Next generation of Artificial intelligence (AI) can be empowered from intensive studies of animal brains. Intensive research in the areas will further also help in solving difficult barriers in AI, explains a new theory.
Special efforts are drawn by neuroscientist Anthony Zador who has especially worked on understanding artificial neural networks (ANNs). These are known as computing systems, responsible for the success of the latest AI revolution, which is influenced by branching networks of neurons in human and animal brains.
Zador’s study however helps in fostering research in this revolution.

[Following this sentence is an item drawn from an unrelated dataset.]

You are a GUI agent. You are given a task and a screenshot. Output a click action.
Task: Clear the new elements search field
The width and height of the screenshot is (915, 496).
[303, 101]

According to Zador, learning algorithms are helping AI systems to gain superhuman performance with an increased number of complex problems such as poker and chess. However, if reports are to be believed, machines are still hindered by the simplest problems.
New research is now directing efforts in enabling robots to do organic activities such as building a nest or stalking a prey or even helping humans with mundane tasks such as doing dishes. The task of doing dishes is described by Google CEO Eric Schmidt as “literally the number one request… but an extraordinarily difficult problem” for a robot.
“The things that we find hard, like abstract thought or chess playing, are actually not the hard thing for machines. The things that we find easy, like interacting with the physical world, that’s what’s hard,” according to Zador. “The reason that we think it’s easy is that we had half a billion years of evolution that has wired up our circuits so that we do it effortlessly.”
This is one of the reasons why Zador believes that perfected general learning algorithm might not be the secret to quick learning. Zador observes biological neural networks created by evolution helps in providing scaffolding which enables quick and easy learning especially for tasks which are considered crucial for survival.
“You have squirrels that can jump from tree to tree within a few weeks after birth, but we don’t have mice learning the same thing. Why not?” Zador asks. “It’s because one is genetically predetermined to become a tree-dwelling creature.”
According to Zador genetic predisposition is innate circuitry which aids in determining an animal’s early learning. Furthermore, he adds the scaffolding networks are less generalized than perceived panacea of machine learning which is pursued by most AI experts. Zador believes if ANNs identified and adapted similar sets of circuitry, robots may be able to help in doing dishes in the future.
Zador’s study has been elaborately published in Nature Communications.